On the Origins and History of the Scientific Method

This course is intended for thoughtful students who wish to gain a better understanding of Science and its method(s) by knowing their threefold origins and early history. The origins are to be found first of all in the amazing utterances of the early sages whose words have been collected and handed on by tradition as the Fragments of Pre-Socratic Philosophy. The most influential thinkers of this period are Xenocrates, Heraclitus, Anaximander, Empedocles, Parmenides, Zeno and Democritus. Their words proved formative and we will carefully study them with the aid of later commentators.

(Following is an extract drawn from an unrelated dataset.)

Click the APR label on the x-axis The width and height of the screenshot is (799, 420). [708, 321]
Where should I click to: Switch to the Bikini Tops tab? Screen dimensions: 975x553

Secondly, the development of Science was greatly fostered by the mythic-rational-creative worldview of early Hellas which Plato updated, systematized and published in his dialogue "Timaeus". In this text the cosmos comes into being as a living artifice where reason's powers of persuasion (Peitho) and the artificer (Demiurge) succeed together to moderate the strife between necessity and chance by the peaceful means of intelligent communication. The human role in this cosmic setting is to come to know and cooperate in harmony with the universal order. With harmony's reign in mind, the quest for knowledge with its trials and errors was set in motion. Human intelligence sufficed to realize the advantage of cooperation with the set order of things. We will study the "Timaeus" for its early science, its poetry and literary virtues and benefit from contemporary commentaries, especially Luc Brisson's "Invention of the Universe".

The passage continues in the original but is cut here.